Playing around with my sensors for a few moments, I recalibrated them to take at least the dimensions of it. One thing was immediately apparent: it met a perfect 1:4:9 ratio. Not even a micron off. The cool, clean black surface, with nary an impact crater in sight, suggested it might have been dropped into the system just yesterday, but something told me that this dated back to the time of the original Colonizers of New Eden, maybe even further back than that.
I approached it, hoping that maybe some of the Professor’s probes could knock off a sample of the material, but to no avail. I managed to lock onto it, at least, but my analyzer couldn’t make heads or tails of it.
After a few minutes, I gave up, and resumed my exploration. I couldn’t shake the feeling that, as much as it didn’t seem to react at all to my presence, that something had studied me closely during those brief few moments. With a final shiver, I returned to Central Point, intent on getting back to high sec for the day.
- Attraction: The Monolith
- System: Dead End V, Moon V
- Security Rating: 0.2
- Region: Genesis
- Potential Hazards: Getting to Dead End from high sec space requires extensive low sec travel. Pirates (both pod and rat varieties) can be quite common on the route. A covops would be recommended.
- Additional Notes: I’ve heard a number of rumors that a second monolith actually exists in New Eden, and that it jumps around from system to system. I haven’t seen this myself, and so therefore can’t confirm or deny it, but I wanted to pass it along.
The first, and perhaps most popular, attraction in EVE is the system of New Eden. According to popular lore, thousands of years ago, our ancestors came to New Eden through a massive wormhole. Colonies were established,and a massive jump gate was built around the wormhole to stabilize it. After a number of colonies were established, however, some form of calamity struck the gate, collapsing the wormhole and cutting off New Eden from contact with our home systems. Left to their own devices, most colonies quickly collapsed entirely. A few, however, managed to eke out an existence, becoming the five main empires of today: Gallente, Amarr, Caldari, Minmatar, and Jove.

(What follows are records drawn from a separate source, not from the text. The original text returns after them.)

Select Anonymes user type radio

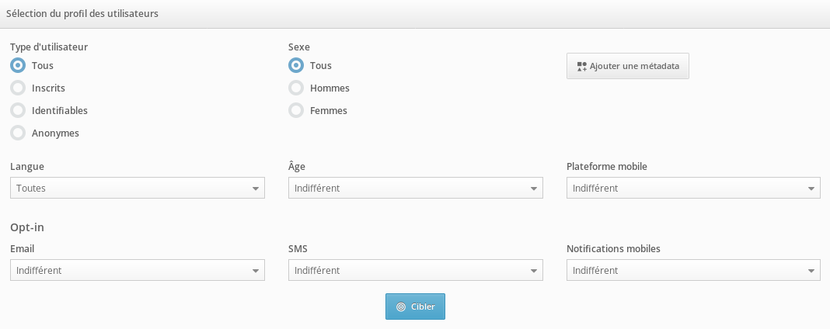(18, 133)
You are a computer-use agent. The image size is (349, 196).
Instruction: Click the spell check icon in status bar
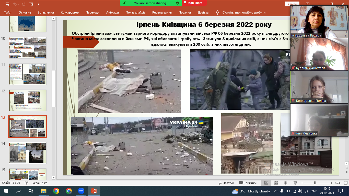point(26,183)
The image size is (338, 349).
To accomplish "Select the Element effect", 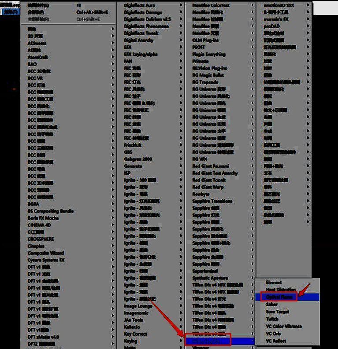I will (274, 283).
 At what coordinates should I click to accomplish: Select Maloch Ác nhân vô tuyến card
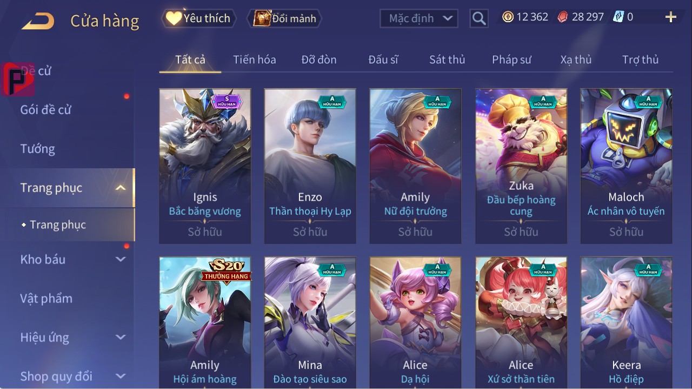point(626,166)
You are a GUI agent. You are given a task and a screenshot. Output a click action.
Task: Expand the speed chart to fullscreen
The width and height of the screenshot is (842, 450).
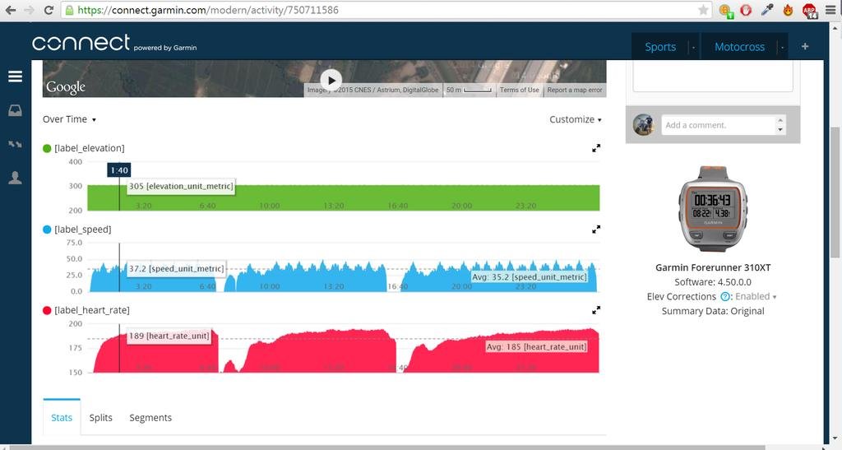tap(596, 230)
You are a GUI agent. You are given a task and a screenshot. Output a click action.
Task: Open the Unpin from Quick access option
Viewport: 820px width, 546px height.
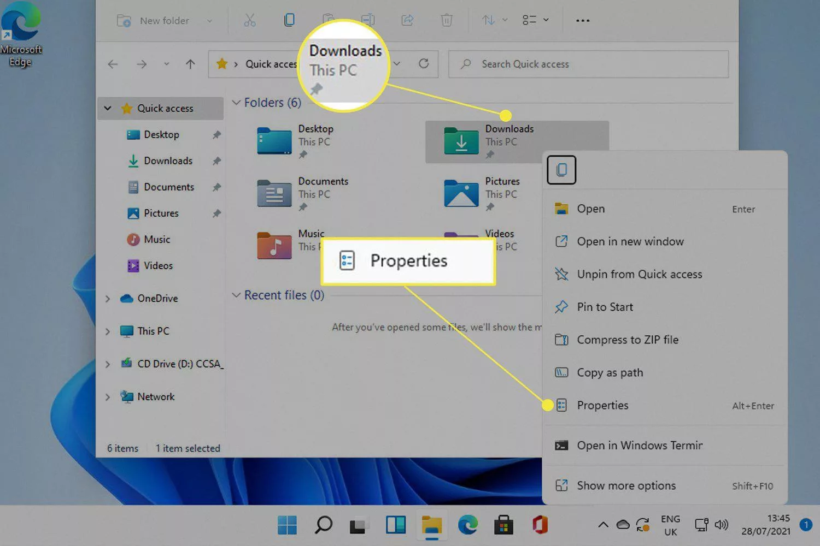pos(640,274)
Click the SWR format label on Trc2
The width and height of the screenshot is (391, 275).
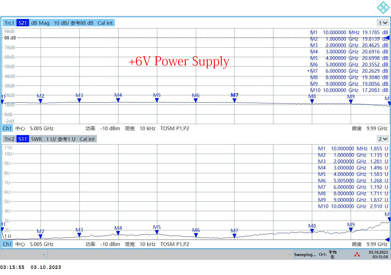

Today, all that remains of our contact with our original homeworld is the destroyed system of New Eden. A small white dwarf star, orbited by a single planet, is all that exists in the system beyond the jumpgate from Central Point. In the background, the EVE gate can be seen, pulsing. The original EVE gate itself is about 3 light years out from the system, and unfortunately an unwarpable object. Even if it were closer, massive amounts of radiation and electromagnetic interference would buffet and destroy any ship that attempted to get close to it. Rumor has it that a substantial collection of debris and remains from the original colonizers of New Eden exists in the system, but the Jove have cloaked any and all of the debris, supposedly to keep the advanced technology of the colonizers out of the hands of the current powers.
Regardless of whatever else is, or isn’t, in the system, the EVE gate itself is a sight to behold. Slowly pulsating from a radiant central point, the gate easily dominates the entire sky around New Eden. Cans can often be found in system, as reminders of how far some of the travelers to the system have made it in an attempt to get to the only remaining link to the systems of our birth.
- Attraction: EVE Gate
- System: New Eden
- Security Rating: 0.3
- Region: Genesis
- Potential Hazards: Getting to New Eden from high sec space requires extensive low sec travel. Pirates (both pod and rat varieties) can be quite common on the route. A covops would be recommended.